# Advice on router table type



## EricArey (Dec 13, 2009)

I have a shop that ~390 square feet.
I received a router lift for christmas.
So, question: Should I build a router table into right side of my Delta Unisaw or should it be a stand alone table?
Building it into the right side of the table saw, I would have to ditch the draw with blade and safety add-on storage.
I am looking for pros and cons to both ideas.

Eric


----------



## Cosmicsniper (Oct 2, 2009)

Do you have a left-tilting Unisaw, Eric? I use a left-wing Benchdog extension on my right-tilting Unisaw. Absolutely love it!


----------



## GMman (Apr 11, 2008)

Make your own they are the best, you built it the way you want it.
Very easy to build, lots of plans available.


----------



## live4ever (Feb 27, 2010)

Really comes down to space.

*The advantages of a standalone table are:*

- You can have a lot of dedicated router storage nearby for accessories. I find this particularly useful if your fence system (e.g. Incra) has a lot of parts.

- You can control some of the noise of the router by enclosing it in the cabinet

- You can build dust collection into the cabinet and either have a standalone collector (small shopvac in cabinet) or hook up to your main DC system.

- You can stand at any location around the bit.

*The disadvantages of a standalone table are:*

- Space.

*The advantages of an extension table router table are:*

- Saves space.

- Probably gives you more workpiece support depending on where you're putting it. For example, your outfeed surface for your TS may also give you a large outfeed surface for your router. You also have a lot more surface in front of the fence.

*The disadvantages are:*

- Having to use the same fence for router and TS - maybe you don't want to change your TS fence position until after you rout something.

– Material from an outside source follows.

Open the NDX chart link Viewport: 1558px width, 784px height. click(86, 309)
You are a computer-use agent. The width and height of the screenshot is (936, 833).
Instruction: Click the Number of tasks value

- Noise and dust control is a little more difficult - may need to buy or build some sort of box around router

- Depending where you're positioning the router table on the saw, your standing options and feed directions may be less than convenient:
Right side, end of table: use opposite side of TS fence, feed is reverse of TS, can stand at end of table
Right side, middle of right extension: use same side of TS fence, feed is same as TS, have to stand as at TS
Left side: use same side of TS fence, feed is same as TS, can stand at end of extension


----------



## Cosmicsniper (Oct 2, 2009)

You don't HAVE to use the TS fence for the extension wing. While I have an Incra TS-LS, and would normally like to use it for both, I don't have to…I could easily just mount my Benchdog router fence for a quick groove or rabbet. Then again, it's not that critical with the Incra since I can repeatably get the fence right back where it started. Love that thing!

But really, it depends on the features. Buy something like a Benchdog and it will allow use of a separate router fence. Build something, and you could still utilize a dedicated router fence for such occasions.


----------